--- DIRECTIVE ---
Please edit the records below by changing every "image size" to "image dimensions" and keeping everything else the same. Leave the pictures out of your answer.

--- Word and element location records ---
#####
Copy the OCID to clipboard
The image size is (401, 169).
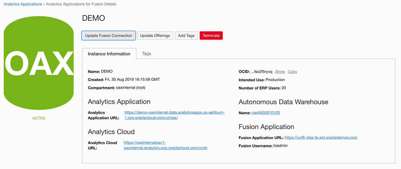(292, 71)
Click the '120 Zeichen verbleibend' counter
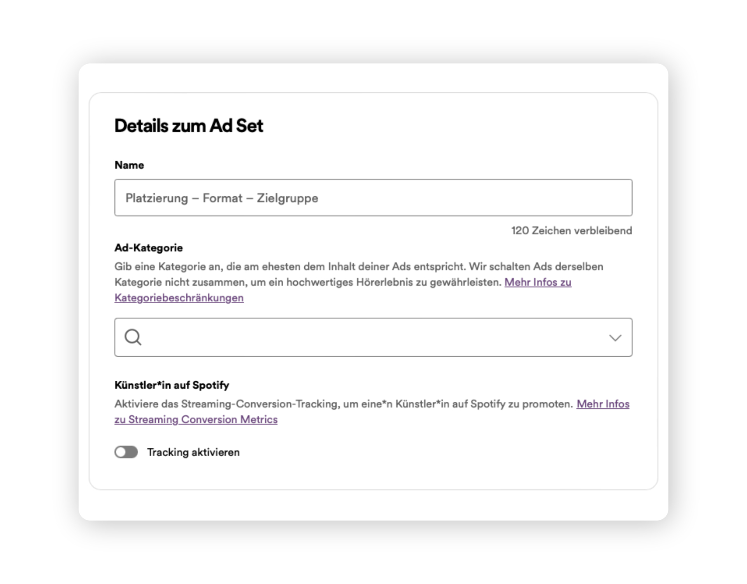This screenshot has width=747, height=584. click(x=572, y=230)
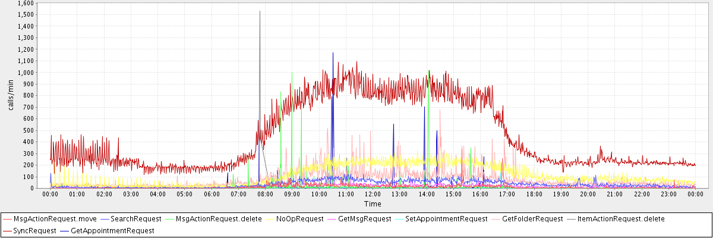The width and height of the screenshot is (713, 238).
Task: Select the GetAppointmentRequest legend label
Action: pyautogui.click(x=112, y=230)
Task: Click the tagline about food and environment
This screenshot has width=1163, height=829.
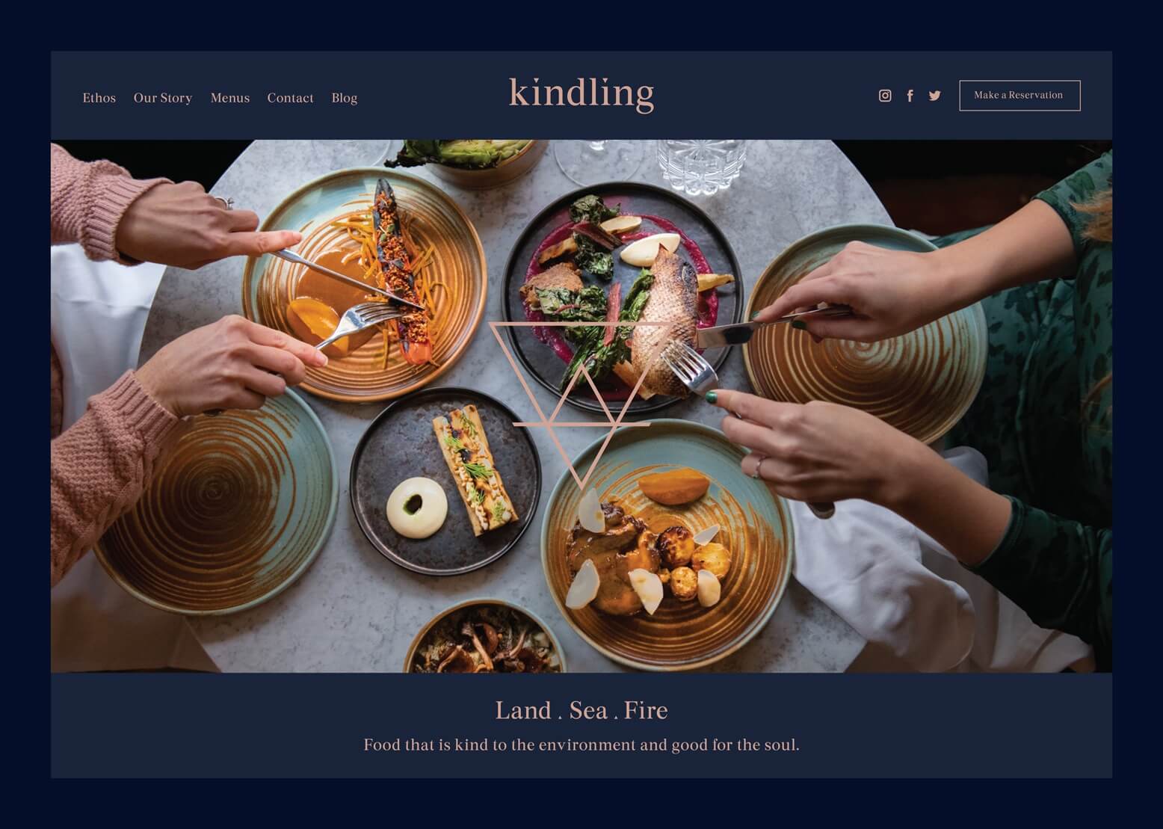Action: tap(582, 745)
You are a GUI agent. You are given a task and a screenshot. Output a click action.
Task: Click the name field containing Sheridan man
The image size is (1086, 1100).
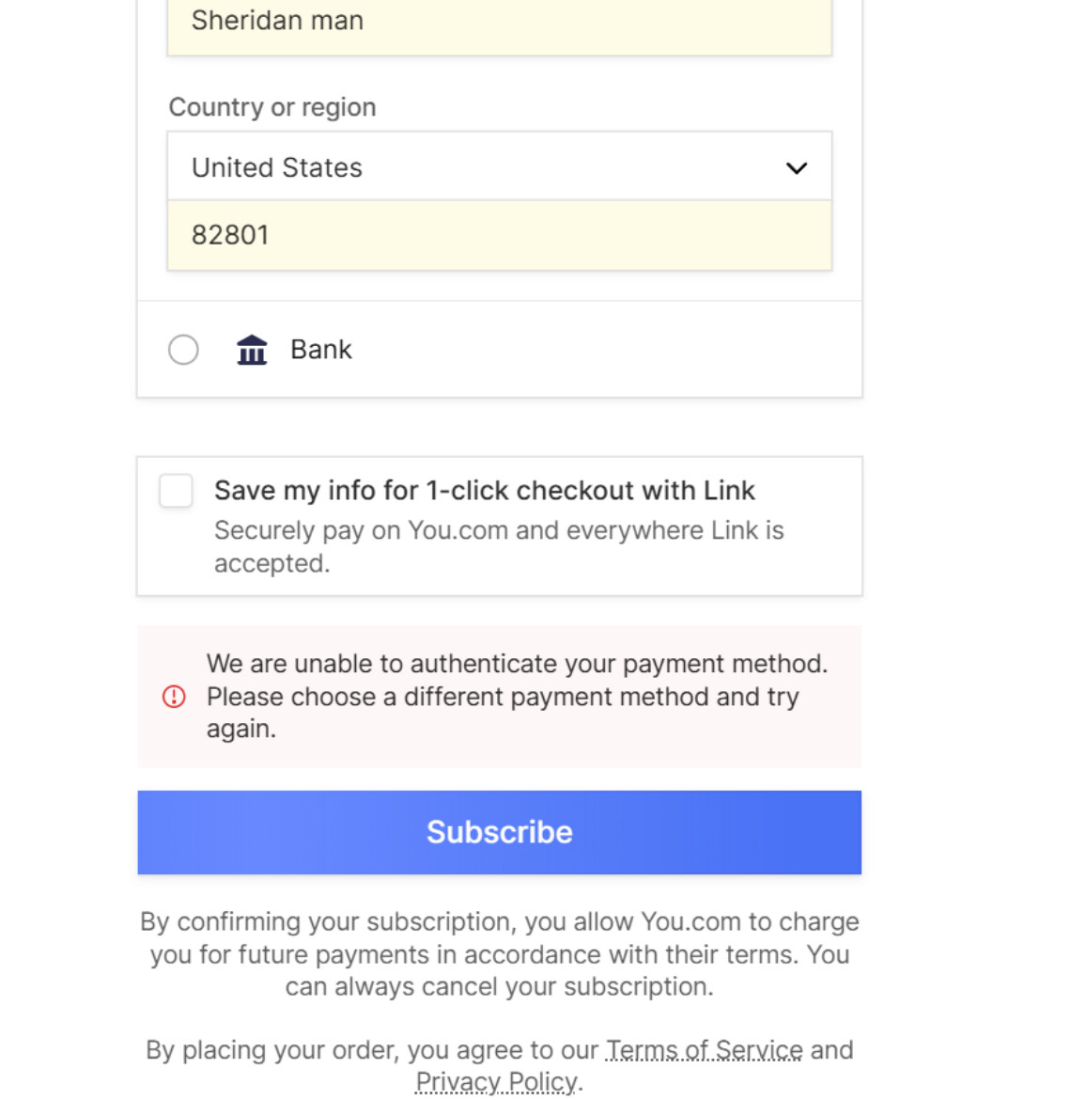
#####
--- SOLUTION TO THE EXERCISE ---
Copy the OCID to clipboard
The image dimensions is (401, 169).
(292, 71)
Click the '120 Zeichen verbleibend' counter
This screenshot has width=747, height=584. click(x=572, y=230)
The width and height of the screenshot is (713, 238).
Task: Select the GetAppointmentRequest legend label
Action: pyautogui.click(x=112, y=230)
Task: Click the tagline about food and environment
This screenshot has width=1163, height=829.
Action: tap(582, 745)
You are a GUI agent. You are given a task and a screenshot. Output a click action.
Task: Click the name field containing Sheridan man
The image dimensions is (1086, 1100).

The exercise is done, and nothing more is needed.